What you are asked to do: Only the images are to be dropped; the records themselves must be repeated exactly.

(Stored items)
- - - -

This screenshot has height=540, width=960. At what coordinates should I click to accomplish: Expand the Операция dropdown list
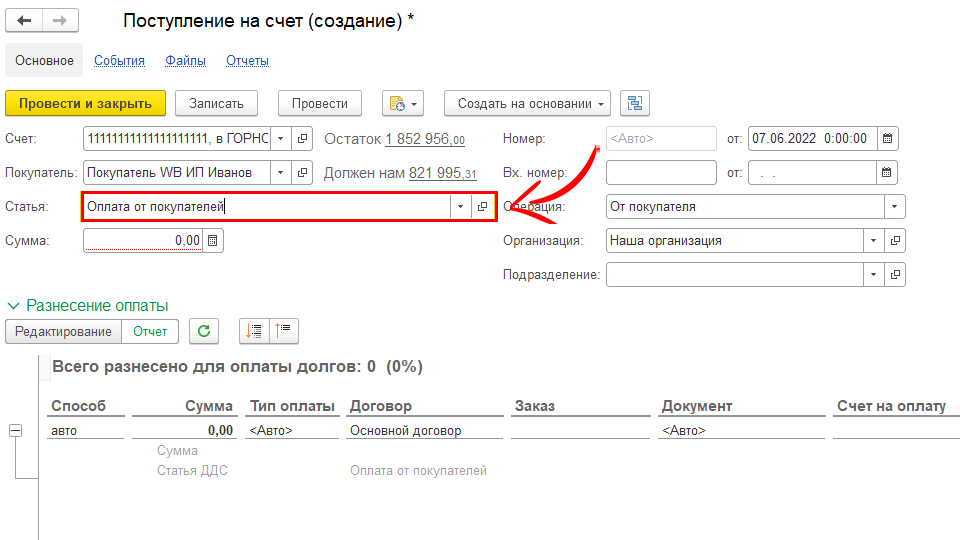[894, 207]
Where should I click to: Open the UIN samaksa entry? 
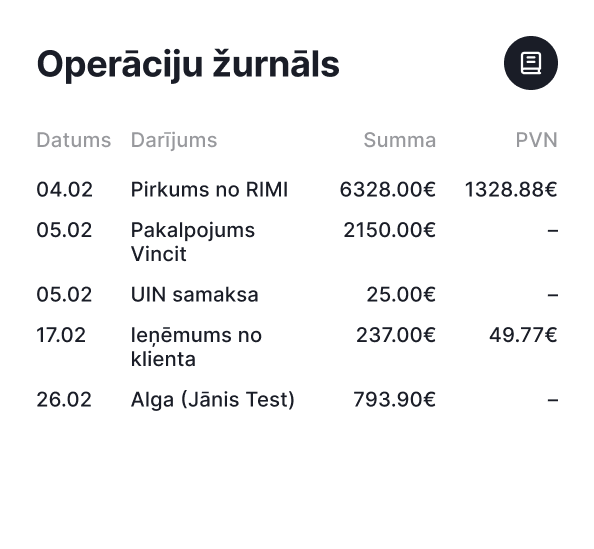point(195,294)
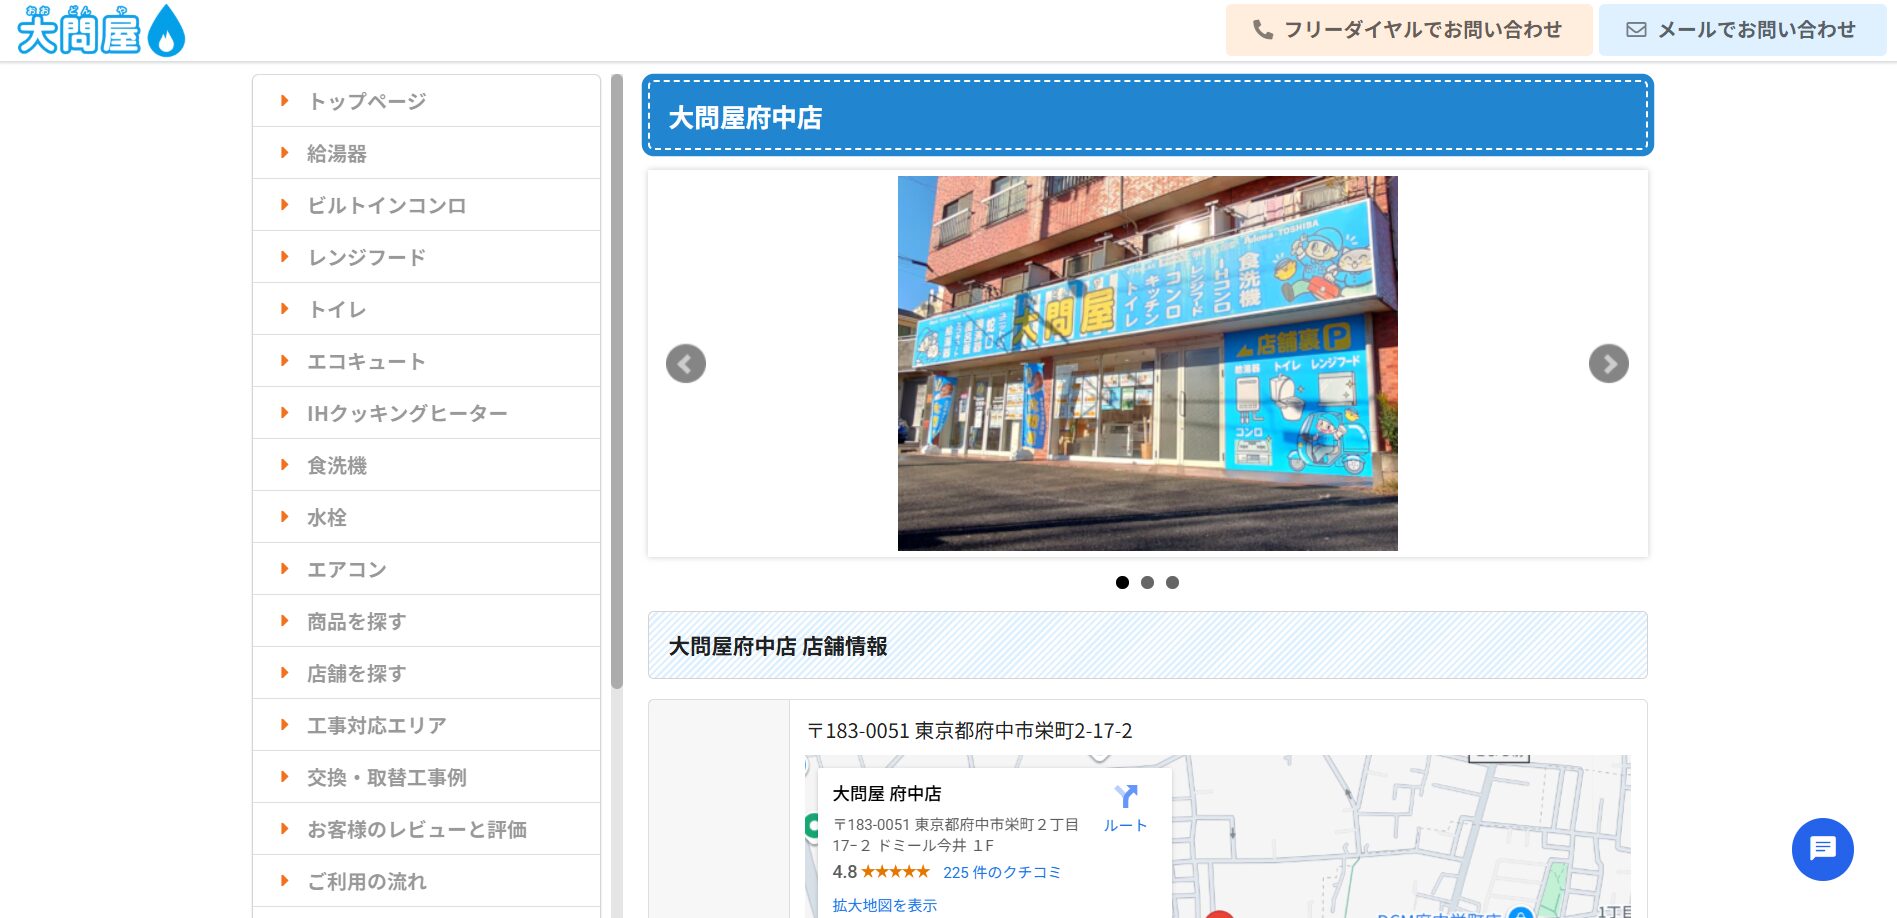The image size is (1897, 918).
Task: Click the arrow beside 給湯器 menu item
Action: 285,153
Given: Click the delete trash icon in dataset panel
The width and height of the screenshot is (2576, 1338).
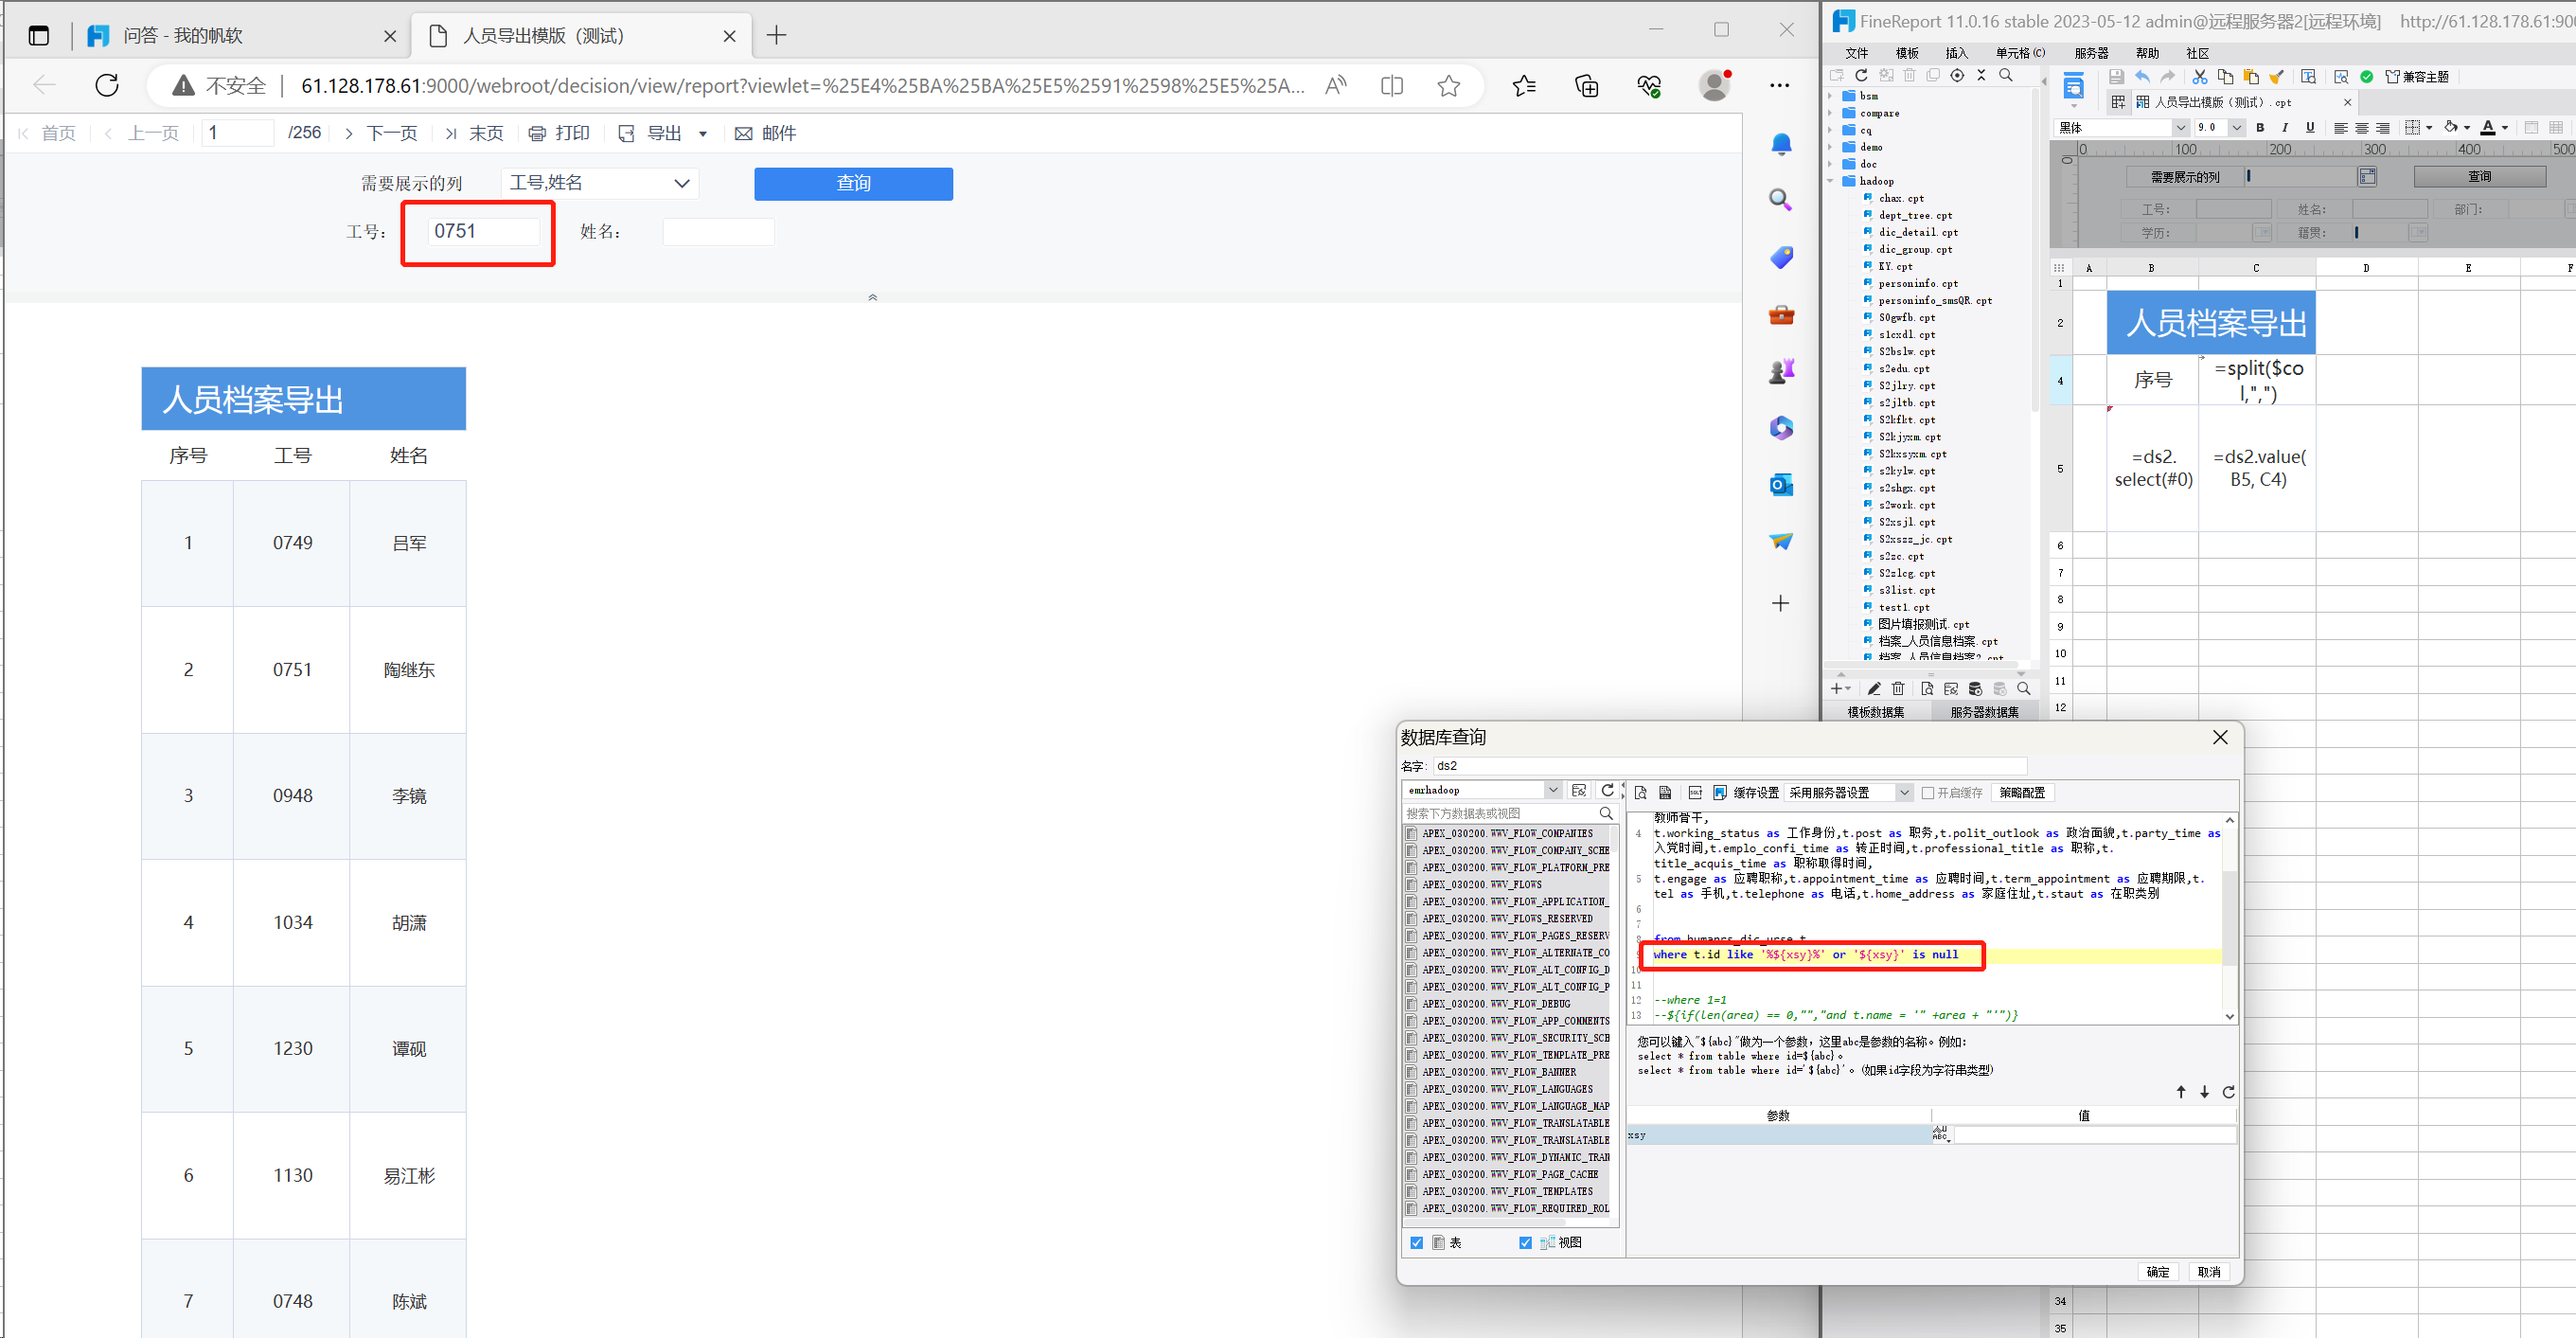Looking at the screenshot, I should (1898, 689).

- - - -

Task output:
This screenshot has height=540, width=960. At what coordinates should I click to accomplish: Expand the Операция dropdown list
[894, 207]
Where should I click to: Open the UIN samaksa entry? 
point(195,294)
The image size is (1897, 918).
Task: Click the arrow beside 給湯器 menu item
Action: 285,153
Given: Click the delete trash icon in dataset panel
The width and height of the screenshot is (2576, 1338).
Looking at the screenshot, I should (1898, 689).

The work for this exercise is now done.